● Given instruction: Which lines of the listing below contain the word "Open"? Report each of those lines in full.
++++ Excerpted data
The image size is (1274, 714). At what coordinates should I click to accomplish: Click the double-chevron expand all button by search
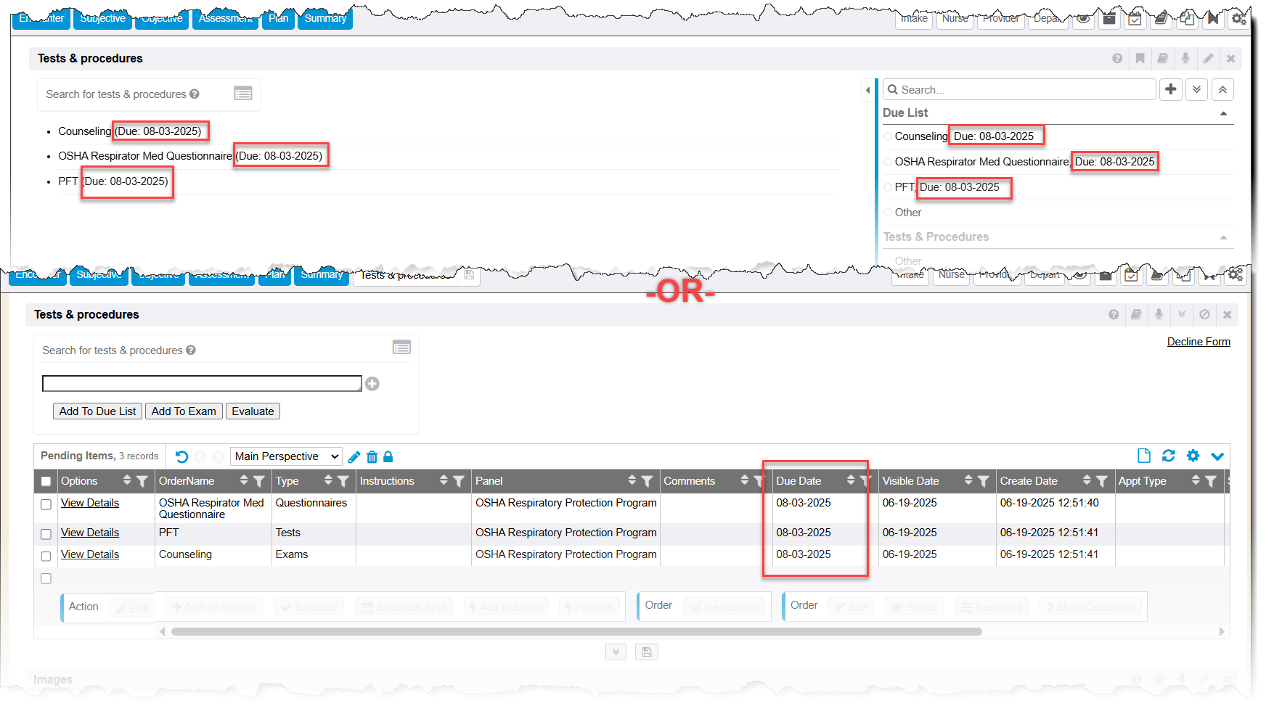pos(1196,89)
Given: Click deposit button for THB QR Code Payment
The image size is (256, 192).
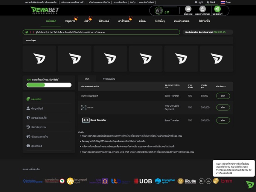Looking at the screenshot, I should tap(223, 107).
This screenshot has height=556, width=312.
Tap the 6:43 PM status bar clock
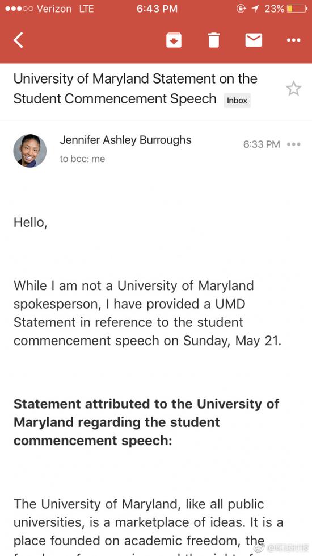point(157,9)
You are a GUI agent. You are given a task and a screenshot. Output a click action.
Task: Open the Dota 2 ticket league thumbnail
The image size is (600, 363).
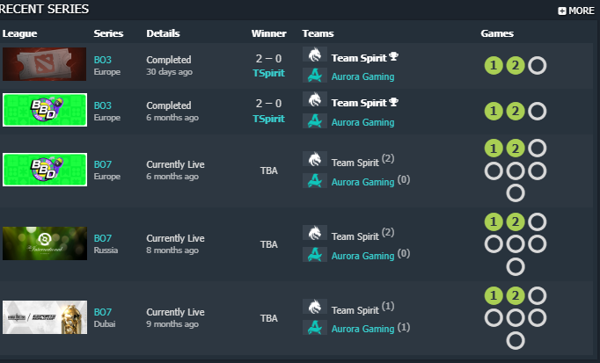pyautogui.click(x=44, y=64)
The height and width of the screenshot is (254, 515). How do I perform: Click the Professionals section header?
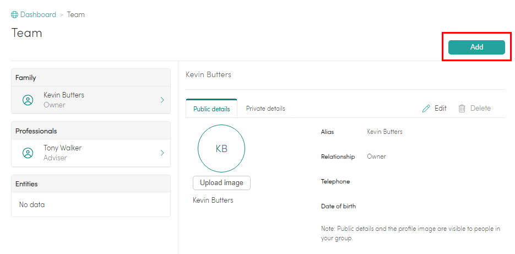click(x=91, y=131)
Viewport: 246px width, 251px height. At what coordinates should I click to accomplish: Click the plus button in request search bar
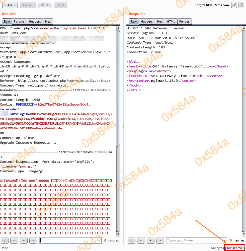coord(24,240)
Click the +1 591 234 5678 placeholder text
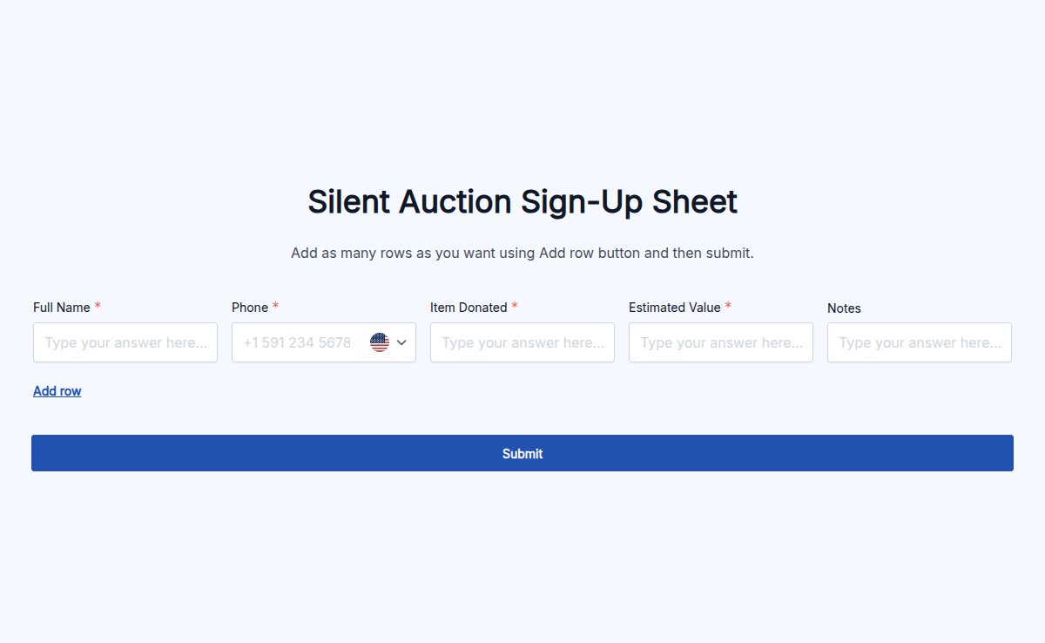 click(x=296, y=342)
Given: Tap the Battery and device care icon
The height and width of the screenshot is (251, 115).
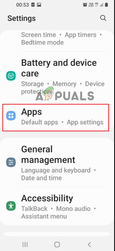Looking at the screenshot, I should point(11,76).
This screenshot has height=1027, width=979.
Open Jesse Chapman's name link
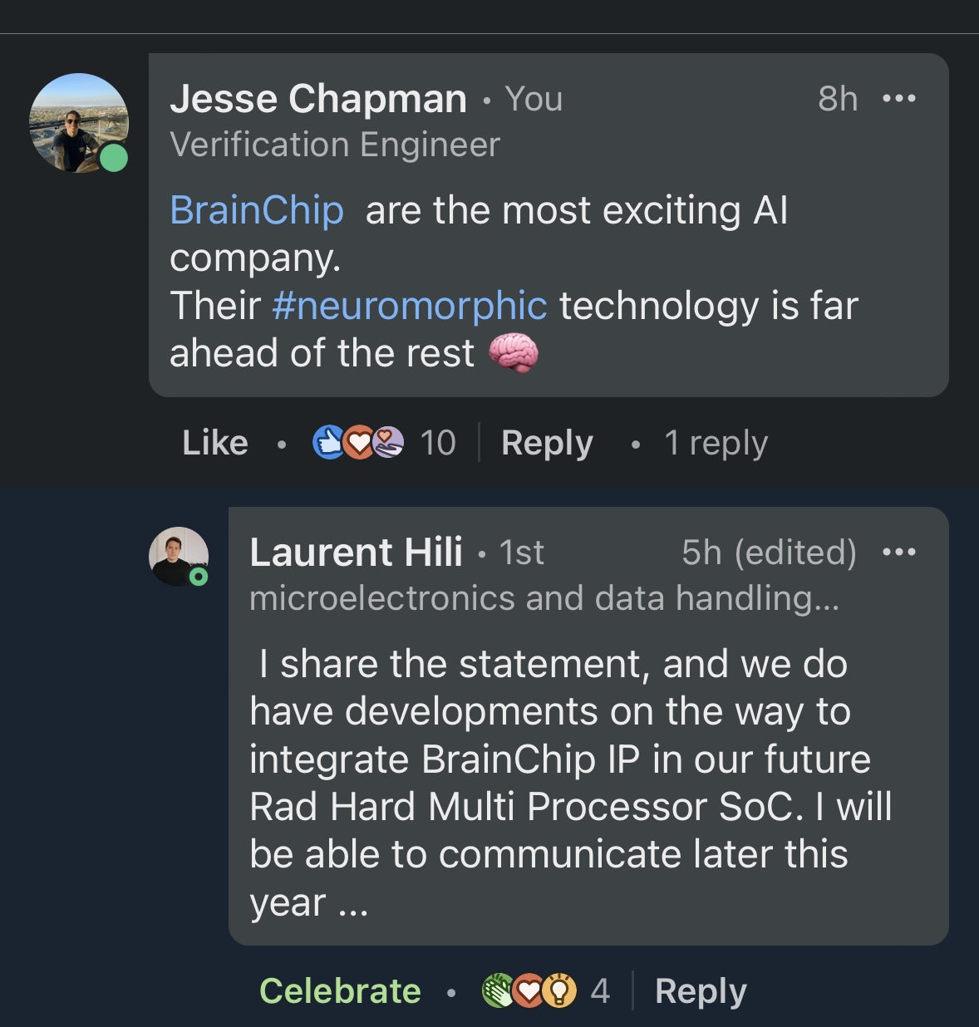click(x=318, y=100)
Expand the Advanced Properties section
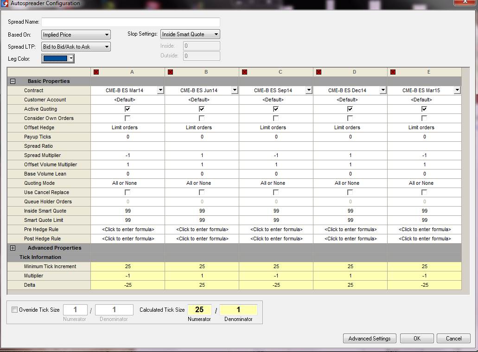 (13, 248)
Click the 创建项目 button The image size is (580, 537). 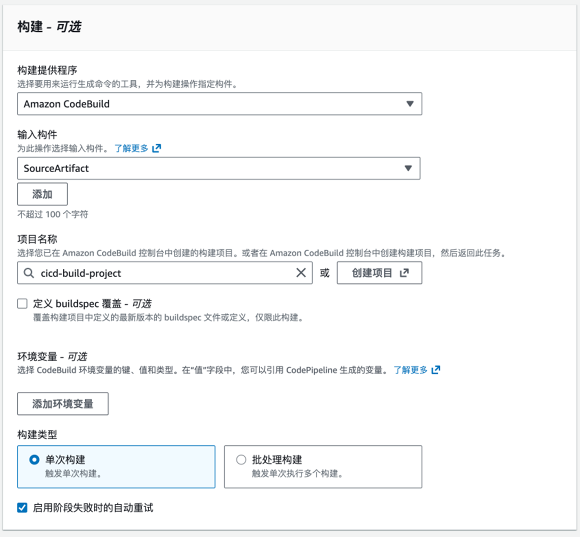point(379,273)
++++++++
● Written answer:
Task: Open the Dota 2 ticket league thumbnail
Open Jesse Chapman's name link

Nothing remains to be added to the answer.